Below is a block of records. Copy every line in it that contains the word "will".

(Stored entries)
□ □ □ □ □
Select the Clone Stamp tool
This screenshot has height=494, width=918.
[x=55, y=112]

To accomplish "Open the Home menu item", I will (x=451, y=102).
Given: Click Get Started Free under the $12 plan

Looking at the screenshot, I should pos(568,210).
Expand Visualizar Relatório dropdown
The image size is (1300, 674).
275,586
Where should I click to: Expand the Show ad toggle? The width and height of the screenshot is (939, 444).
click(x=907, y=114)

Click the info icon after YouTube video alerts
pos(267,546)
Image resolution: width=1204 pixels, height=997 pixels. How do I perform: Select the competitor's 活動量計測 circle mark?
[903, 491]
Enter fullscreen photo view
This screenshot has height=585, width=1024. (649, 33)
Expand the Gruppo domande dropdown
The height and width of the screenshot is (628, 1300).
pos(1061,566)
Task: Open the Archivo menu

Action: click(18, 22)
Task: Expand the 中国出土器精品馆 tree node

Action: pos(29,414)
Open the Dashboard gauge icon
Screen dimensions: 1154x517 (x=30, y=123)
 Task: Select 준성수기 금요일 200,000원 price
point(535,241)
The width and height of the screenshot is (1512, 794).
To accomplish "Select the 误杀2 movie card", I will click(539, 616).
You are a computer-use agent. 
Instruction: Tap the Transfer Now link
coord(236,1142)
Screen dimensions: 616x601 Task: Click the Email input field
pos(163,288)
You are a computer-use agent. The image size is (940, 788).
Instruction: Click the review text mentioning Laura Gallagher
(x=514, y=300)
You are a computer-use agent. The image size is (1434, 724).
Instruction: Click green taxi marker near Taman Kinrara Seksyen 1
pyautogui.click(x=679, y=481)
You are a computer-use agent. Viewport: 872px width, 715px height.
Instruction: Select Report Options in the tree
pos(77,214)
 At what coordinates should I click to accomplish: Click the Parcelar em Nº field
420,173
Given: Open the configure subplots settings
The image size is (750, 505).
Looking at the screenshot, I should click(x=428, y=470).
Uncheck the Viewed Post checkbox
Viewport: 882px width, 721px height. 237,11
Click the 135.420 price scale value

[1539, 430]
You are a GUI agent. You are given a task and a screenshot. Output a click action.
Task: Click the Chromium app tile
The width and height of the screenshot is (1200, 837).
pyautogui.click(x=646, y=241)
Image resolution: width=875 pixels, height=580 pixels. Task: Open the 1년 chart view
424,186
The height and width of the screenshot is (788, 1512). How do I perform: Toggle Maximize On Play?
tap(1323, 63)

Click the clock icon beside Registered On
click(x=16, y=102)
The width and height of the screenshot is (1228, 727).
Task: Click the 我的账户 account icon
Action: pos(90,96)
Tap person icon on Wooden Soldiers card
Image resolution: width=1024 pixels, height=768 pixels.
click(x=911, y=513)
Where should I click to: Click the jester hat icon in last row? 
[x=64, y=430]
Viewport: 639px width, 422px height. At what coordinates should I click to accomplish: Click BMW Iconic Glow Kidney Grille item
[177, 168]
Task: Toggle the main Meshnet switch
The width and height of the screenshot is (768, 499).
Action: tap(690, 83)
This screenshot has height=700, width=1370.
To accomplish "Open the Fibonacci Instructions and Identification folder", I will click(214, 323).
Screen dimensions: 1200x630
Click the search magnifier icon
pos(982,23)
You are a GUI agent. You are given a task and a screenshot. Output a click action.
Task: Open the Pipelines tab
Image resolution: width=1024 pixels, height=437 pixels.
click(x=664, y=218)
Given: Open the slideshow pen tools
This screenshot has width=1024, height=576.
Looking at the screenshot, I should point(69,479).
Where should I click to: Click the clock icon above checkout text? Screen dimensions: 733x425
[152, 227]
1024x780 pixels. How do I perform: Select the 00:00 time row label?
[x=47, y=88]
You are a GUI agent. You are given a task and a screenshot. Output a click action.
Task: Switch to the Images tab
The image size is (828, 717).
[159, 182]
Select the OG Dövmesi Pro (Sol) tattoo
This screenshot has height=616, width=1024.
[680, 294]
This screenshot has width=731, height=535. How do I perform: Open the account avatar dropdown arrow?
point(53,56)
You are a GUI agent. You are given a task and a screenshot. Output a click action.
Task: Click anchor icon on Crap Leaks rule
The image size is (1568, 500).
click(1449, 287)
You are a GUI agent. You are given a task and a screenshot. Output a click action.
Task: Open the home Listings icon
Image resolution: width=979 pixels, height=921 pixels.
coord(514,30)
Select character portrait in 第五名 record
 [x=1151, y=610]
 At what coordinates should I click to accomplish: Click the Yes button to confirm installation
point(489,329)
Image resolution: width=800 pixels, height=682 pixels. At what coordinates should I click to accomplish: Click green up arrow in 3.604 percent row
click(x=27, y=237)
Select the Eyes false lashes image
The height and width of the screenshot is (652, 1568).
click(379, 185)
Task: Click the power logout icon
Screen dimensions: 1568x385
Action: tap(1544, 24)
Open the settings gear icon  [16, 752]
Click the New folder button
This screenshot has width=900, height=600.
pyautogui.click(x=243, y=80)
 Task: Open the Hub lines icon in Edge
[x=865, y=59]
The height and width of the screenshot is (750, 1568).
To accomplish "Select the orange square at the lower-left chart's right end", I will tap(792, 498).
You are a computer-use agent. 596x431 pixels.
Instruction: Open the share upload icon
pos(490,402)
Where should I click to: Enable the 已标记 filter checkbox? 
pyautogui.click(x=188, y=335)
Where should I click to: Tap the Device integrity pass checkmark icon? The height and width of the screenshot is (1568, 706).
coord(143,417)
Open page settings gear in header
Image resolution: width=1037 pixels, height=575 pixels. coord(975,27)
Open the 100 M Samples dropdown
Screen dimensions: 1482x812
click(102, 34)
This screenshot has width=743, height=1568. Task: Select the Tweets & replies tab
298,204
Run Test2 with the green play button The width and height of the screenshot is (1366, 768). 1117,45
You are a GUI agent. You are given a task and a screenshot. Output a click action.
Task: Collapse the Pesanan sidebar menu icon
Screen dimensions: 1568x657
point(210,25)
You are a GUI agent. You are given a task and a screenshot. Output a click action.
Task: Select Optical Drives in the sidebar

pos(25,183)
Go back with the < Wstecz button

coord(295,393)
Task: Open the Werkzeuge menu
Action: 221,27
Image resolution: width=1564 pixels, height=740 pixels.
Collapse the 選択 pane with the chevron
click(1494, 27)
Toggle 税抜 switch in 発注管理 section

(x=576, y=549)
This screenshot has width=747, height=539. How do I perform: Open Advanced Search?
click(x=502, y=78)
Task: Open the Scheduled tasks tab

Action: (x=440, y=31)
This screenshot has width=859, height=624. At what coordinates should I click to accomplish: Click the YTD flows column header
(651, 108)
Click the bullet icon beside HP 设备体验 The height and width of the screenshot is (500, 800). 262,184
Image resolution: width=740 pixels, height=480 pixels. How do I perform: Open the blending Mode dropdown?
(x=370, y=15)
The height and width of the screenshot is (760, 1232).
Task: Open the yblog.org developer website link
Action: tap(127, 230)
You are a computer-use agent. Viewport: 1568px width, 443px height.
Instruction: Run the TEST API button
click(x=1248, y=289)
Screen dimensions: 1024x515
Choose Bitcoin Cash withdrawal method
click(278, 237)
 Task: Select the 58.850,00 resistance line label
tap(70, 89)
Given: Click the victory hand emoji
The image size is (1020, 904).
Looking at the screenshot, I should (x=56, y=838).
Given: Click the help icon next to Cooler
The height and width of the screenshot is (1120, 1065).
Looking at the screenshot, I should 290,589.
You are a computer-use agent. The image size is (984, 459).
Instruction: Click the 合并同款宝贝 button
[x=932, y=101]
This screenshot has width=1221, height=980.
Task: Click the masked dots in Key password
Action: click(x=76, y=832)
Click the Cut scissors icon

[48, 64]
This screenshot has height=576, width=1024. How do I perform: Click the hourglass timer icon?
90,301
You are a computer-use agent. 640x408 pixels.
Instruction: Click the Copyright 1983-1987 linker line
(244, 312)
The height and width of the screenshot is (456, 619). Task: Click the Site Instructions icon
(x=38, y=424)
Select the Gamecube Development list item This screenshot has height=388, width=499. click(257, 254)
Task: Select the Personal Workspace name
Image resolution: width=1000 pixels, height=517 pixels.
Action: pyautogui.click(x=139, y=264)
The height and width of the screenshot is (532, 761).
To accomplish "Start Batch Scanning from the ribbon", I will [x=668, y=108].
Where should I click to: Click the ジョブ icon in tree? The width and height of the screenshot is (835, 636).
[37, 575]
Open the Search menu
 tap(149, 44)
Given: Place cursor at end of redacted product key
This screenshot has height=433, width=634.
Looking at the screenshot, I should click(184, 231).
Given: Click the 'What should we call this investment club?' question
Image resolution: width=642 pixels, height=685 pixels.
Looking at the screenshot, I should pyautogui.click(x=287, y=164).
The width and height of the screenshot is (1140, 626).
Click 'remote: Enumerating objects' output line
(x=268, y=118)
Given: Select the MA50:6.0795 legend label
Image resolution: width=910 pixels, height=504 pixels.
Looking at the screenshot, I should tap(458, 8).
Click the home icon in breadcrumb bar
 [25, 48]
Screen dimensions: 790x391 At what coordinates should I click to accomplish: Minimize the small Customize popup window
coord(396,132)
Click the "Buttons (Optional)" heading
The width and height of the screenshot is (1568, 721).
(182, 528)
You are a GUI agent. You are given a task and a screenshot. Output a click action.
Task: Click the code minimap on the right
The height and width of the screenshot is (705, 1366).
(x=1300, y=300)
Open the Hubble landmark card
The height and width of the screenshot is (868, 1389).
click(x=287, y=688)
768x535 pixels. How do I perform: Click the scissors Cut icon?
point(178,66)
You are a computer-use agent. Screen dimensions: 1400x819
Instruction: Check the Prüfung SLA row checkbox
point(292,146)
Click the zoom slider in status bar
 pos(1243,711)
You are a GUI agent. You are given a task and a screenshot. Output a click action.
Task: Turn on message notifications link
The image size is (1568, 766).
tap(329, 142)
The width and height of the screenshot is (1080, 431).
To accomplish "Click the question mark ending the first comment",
□ □ □ □ □
- **Solution for this task**:
To accomplish "Open the Home menu item", I will (x=451, y=102).
To accomplish "Select the 误杀2 movie card", I will click(539, 616).
To accomplish "Open the Fibonacci Instructions and Identification folder", I will click(214, 323).
To accomplish "Select the orange square at the lower-left chart's right end", I will tap(792, 498).
To accomplish "Start Batch Scanning from the ribbon", I will [x=668, y=108].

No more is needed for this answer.